Information: Begin
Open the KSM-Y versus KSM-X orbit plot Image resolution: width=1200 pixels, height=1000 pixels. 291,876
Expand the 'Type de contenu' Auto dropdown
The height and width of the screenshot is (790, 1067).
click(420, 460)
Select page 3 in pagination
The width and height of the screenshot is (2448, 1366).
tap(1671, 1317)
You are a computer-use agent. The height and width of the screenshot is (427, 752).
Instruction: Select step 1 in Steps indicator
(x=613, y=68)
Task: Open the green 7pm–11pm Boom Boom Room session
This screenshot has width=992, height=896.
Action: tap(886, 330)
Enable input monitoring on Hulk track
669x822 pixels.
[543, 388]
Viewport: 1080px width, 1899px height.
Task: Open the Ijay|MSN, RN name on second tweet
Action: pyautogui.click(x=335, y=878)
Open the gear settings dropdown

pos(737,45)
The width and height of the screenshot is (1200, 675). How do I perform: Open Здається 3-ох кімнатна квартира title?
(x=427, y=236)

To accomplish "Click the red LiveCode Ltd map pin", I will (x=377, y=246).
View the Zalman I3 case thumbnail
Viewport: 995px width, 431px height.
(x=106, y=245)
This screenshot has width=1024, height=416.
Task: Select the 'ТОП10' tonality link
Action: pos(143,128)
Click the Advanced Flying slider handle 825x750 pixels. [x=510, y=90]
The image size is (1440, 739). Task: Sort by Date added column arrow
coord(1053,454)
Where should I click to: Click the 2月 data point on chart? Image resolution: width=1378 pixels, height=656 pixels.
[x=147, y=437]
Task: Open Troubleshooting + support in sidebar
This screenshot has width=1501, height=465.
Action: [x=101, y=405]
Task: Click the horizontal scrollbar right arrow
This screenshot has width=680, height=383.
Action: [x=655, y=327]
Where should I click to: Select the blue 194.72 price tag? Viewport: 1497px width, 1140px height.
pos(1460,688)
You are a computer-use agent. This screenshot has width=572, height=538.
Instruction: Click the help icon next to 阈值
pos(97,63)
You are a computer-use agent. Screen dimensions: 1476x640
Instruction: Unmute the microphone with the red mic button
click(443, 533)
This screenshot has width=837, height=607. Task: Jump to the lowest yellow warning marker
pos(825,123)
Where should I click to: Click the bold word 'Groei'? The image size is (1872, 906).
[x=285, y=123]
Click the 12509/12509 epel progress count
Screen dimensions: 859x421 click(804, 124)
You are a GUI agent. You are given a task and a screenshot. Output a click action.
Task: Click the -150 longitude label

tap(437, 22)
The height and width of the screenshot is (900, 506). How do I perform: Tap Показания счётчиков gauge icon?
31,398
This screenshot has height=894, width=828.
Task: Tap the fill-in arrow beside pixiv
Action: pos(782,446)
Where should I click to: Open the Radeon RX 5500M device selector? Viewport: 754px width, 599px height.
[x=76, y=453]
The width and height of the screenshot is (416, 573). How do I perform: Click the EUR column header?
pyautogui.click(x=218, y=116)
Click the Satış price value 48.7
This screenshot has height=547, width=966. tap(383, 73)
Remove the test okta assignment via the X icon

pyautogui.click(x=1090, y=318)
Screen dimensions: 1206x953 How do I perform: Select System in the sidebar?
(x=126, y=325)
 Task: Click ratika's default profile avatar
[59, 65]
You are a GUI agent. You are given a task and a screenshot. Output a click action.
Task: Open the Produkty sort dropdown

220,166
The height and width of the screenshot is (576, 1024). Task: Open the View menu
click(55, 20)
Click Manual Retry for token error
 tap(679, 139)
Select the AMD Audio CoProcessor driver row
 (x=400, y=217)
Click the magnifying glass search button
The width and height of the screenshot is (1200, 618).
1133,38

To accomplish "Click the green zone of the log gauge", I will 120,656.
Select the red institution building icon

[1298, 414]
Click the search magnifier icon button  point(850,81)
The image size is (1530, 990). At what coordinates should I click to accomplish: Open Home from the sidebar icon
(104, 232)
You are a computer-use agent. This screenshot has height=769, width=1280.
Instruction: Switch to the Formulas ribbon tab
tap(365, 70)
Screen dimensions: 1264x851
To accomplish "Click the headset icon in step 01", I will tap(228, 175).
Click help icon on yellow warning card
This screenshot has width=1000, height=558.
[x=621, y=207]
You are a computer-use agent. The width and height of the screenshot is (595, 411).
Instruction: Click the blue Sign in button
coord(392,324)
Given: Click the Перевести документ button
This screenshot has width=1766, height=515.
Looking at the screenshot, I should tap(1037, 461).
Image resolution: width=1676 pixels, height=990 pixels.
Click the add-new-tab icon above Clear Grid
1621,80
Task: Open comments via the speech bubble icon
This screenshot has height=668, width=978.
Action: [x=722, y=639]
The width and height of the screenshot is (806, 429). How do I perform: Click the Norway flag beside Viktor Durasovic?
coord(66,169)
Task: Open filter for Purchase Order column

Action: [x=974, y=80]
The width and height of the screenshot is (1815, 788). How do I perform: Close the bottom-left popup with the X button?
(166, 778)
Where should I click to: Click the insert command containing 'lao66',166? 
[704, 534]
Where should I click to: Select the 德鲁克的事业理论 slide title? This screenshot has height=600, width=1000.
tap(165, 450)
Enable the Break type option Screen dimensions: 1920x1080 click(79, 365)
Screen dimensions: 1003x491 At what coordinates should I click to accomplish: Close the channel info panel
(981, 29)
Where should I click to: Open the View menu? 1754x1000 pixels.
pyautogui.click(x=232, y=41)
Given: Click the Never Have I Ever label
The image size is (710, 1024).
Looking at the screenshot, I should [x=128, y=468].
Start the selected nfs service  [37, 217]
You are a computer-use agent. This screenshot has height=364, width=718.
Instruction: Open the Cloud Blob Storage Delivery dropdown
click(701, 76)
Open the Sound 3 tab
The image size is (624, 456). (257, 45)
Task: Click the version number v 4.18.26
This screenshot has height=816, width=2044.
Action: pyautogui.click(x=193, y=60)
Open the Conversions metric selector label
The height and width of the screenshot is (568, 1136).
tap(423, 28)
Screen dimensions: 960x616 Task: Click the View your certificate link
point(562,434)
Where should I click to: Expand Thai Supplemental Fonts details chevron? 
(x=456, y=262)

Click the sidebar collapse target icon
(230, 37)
Information: End
> [Directions for this task]
If a line in the records above has the word "search", copy it out.

> [Solved exercise]
Click the magnifying glass search button
Click the search magnifier icon button  point(850,81)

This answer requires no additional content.